According to a recent "Retirement Trends" survey
by Fidelity Investments, 96 percent of Americans saving for retirement don't
know the current contribution limit for an individual retirement account, with
some guessing as low as $1,000. The reality is that for tax year 2012, IRA
contribution limits increase to $5,000. $6000 if you’re age
50 or older.
When it comes to knowing the facts about retirement,
misperceptions can lead to missed opportunities. Today's workers will face
rising health care costs when they retire, as well as declining pension
benefits and a higher cost of living. That's why it's important to save as much
as possible, and as early as possible, in tax-advantaged
accounts like IRAs.
Knowing the facts can help dispel common myths that may keep
some investors from making the smart move of saving in an IRA.
* Myth No. 1: My 401(k) savings should be enough.
Nearly one-third of Americans in their prime savings years
who have not yet opened an IRA account think their 401(k) savings will be
sufficient for retirement, according to the Retirement Trends survey. However,
Fidelity estimates that retirees will need approximately 80 percent to 100
percent of their pre-retirement income to live comfortably. Using an IRA now to
supplement workplace programs can help investors make sure their savings will
continue to grow and last throughout retirement.

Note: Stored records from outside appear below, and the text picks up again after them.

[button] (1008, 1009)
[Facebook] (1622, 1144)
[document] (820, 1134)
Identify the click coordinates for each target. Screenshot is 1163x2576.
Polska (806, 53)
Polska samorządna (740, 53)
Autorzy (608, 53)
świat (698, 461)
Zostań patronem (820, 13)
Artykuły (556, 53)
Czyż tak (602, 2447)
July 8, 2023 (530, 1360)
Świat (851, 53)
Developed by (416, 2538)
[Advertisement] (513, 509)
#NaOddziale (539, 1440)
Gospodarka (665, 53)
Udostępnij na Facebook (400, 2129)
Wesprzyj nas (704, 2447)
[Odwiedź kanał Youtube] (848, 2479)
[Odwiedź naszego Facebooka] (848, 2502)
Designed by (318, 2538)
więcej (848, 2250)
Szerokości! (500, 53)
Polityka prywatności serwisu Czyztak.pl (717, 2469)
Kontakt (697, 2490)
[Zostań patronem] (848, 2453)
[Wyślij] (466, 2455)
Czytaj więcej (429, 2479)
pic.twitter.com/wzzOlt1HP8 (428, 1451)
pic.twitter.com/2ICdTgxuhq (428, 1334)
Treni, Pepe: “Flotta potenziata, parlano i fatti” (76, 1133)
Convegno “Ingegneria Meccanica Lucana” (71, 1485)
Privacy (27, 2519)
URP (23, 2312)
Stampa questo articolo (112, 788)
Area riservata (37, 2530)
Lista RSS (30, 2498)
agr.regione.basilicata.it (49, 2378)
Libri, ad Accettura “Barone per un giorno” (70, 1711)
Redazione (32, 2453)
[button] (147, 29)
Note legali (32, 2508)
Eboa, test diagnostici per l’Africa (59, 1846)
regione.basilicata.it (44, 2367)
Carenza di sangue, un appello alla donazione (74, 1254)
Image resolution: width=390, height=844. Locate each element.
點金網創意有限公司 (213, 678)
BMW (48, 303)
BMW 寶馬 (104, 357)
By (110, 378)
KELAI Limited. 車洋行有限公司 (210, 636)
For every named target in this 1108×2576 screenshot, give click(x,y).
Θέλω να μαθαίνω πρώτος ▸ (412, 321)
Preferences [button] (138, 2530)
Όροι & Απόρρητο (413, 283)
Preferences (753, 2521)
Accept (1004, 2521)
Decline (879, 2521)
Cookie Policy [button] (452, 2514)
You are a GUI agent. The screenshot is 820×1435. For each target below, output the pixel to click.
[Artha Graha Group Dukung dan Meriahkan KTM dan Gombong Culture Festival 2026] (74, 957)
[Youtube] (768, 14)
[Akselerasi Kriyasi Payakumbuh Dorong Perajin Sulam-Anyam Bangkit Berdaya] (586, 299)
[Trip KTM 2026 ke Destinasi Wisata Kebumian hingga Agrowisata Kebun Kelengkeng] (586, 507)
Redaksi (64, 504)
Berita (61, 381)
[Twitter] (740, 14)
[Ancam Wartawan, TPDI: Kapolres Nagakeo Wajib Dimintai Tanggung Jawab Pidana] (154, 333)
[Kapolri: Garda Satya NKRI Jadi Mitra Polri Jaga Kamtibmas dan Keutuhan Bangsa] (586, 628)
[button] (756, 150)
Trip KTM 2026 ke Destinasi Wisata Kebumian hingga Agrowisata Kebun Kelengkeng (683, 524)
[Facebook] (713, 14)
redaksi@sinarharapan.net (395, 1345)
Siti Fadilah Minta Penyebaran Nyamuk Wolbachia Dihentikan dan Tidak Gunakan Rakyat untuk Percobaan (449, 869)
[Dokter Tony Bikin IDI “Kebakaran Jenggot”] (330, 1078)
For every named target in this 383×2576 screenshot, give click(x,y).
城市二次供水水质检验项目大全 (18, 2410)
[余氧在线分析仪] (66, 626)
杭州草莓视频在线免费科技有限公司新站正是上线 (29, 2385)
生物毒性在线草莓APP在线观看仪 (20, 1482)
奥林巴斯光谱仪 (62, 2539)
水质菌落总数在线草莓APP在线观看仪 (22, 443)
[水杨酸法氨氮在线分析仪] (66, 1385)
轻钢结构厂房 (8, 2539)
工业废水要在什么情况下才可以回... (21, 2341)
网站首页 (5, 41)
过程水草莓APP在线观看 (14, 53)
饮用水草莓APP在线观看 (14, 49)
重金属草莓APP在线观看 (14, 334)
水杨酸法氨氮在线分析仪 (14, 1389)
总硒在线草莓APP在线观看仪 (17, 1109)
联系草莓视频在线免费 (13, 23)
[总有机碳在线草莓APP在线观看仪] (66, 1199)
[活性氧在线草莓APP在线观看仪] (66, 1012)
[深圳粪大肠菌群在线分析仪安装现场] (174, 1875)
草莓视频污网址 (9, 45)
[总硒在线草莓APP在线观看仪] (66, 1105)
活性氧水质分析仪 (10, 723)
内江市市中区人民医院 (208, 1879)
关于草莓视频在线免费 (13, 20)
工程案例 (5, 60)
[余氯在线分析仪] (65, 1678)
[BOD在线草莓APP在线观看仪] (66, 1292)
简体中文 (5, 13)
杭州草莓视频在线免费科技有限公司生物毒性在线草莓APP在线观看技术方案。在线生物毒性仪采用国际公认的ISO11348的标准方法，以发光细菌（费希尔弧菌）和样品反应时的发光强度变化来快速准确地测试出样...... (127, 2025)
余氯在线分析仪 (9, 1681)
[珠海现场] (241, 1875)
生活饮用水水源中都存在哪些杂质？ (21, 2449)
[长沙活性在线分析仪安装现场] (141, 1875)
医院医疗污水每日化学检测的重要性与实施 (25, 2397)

* Myth No. 2: I have to come up with thousands of dollars
all at once to open an IRA.
For the one in four non-IRA owners surveyed who say they
can't afford the initial investment required to open an IRA, opportunities to
save even more for retirement may be daunting. But getting started without an
initial lump sum is as easy as setting up automatic monthly payments through a
Fidelity SimpleStart IRA.
* Myth No. 3: IRAs are for older people with lots of money
to save.
The truth is that younger investors could benefit the most
by starting to save early because they have time on their side. Nearly
two-thirds of young adults have started to save for retirement before age 30,
according to the Retirement Trends survey. That's good news; starting to save
as early as possible is one of the best ways to prepare for the future.